** Start Selected excerpt **

Darwen Aldridge Community Academy (DACA) is a secondary school and sixth form with academy status in the Blackburn with Darwen borough of Lancashire, England. It specialises in entrepreneurship and is part of the Aldridge Education Multi Academy Trust.

== History ==
Darwen Aldridge Communuity Academy replaced Darwen Moorland High School in September 2008, opening on the site of the former school at Holden Fold. The academy is sponsored by the Aldridge Foundation and was officially opened by the foundation chairman, Sir Rod Aldridge, on 16 October 2008. Brendan Loughran was appointed the school's first principal.

The academy moved to a new purpose-built site in September 2010, located in the Redearth area at the centre of Darwen. The new site features a five-storey main building, a sports hall, a dance/drama studio, a café and office spaces for young entrepreneurs. It was designed by architecture firm Aedas.

The new school cost an estimated £49 million, with the controversial clearance of houses in the area of Redearth involving the council in a long legal dispute, including a hearing by the High Court and two public inquiries. Prince William and Catherine Middleton visited the new school to formally open it on 11 April 2011 as part of their final public engagement before their wedding.

== GCSE results ==
The school saw 57% of students achieve five or more GCSEs at an A* to C Grade in August 2015, which was up from 52% the previous year.

== Ofsted ratings ==
In its inspection by Ofsted by in January 2013, the school was rated as good overall. The previous inspection in January 2011 had rated the school satisfactory.

** End Selected excerpt **
** Start Data lines **

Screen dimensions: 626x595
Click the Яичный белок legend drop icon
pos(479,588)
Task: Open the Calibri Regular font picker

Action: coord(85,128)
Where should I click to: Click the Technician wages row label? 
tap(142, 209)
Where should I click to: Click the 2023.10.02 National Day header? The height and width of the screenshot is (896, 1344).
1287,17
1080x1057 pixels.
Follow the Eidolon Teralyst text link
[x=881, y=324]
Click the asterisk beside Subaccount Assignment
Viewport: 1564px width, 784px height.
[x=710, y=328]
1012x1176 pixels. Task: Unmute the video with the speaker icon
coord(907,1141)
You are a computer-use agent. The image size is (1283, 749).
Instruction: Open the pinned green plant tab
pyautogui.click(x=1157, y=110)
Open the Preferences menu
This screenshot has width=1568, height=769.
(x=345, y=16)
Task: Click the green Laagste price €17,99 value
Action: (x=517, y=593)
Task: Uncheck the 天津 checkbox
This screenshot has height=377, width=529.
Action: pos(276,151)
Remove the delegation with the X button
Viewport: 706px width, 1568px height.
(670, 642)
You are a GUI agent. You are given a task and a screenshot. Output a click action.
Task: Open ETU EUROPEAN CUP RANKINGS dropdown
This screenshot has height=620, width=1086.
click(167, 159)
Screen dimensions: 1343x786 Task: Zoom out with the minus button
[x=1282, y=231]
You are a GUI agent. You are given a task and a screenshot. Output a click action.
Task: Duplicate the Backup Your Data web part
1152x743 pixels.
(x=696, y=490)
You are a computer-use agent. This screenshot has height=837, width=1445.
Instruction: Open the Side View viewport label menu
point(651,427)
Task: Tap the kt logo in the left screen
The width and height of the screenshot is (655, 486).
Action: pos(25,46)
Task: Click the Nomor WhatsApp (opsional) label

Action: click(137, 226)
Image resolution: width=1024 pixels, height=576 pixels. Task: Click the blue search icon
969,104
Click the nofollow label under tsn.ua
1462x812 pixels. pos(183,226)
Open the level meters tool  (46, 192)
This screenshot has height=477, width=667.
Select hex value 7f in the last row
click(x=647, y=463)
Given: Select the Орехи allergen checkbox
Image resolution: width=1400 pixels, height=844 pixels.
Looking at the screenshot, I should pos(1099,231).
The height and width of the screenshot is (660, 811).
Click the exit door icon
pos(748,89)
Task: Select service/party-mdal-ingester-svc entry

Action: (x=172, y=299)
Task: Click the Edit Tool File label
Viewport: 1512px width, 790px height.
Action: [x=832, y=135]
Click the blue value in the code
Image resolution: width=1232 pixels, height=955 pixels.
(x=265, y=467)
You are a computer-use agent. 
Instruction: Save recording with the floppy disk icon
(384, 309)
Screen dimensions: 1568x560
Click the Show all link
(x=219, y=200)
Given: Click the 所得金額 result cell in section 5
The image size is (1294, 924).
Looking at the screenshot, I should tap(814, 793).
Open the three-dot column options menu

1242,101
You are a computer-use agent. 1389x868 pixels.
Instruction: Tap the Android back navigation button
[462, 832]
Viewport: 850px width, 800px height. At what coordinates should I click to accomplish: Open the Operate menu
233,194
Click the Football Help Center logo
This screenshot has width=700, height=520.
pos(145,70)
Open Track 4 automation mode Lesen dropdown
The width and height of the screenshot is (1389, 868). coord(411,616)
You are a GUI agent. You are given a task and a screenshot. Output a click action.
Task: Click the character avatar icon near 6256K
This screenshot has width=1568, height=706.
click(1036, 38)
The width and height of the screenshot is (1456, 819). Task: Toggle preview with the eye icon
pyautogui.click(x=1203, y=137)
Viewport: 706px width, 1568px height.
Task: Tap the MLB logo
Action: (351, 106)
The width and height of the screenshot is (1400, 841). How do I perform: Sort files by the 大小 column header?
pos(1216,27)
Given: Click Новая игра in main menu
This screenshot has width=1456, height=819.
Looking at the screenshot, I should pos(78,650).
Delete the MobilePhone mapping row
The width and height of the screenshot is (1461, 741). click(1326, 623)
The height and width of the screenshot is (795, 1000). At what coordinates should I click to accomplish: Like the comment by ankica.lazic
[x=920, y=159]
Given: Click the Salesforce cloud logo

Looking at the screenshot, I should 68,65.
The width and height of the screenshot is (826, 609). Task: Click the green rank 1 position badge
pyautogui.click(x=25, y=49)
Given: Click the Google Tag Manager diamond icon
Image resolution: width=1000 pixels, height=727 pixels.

** End Data lines **

**Objective 1:** In the academy article, which architecture firm designed the new site in Redearth?
**Objective 2:** Please duplicate the academy article from "The new school cost" up to and including "the previous year.".

**Final answer 1:** Aedas

**Final answer 2:**
The new school cost an estimated £49 million, with the controversial clearance of houses in the area of Redearth involving the council in a long legal dispute, including a hearing by the High Court and two public inquiries. Prince William and Catherine Middleton visited the new school to formally open it on 11 April 2011 as part of their final public engagement before their wedding.

== GCSE results ==
The school saw 57% of students achieve five or more GCSEs at an A* to C Grade in August 2015, which was up from 52% the previous year.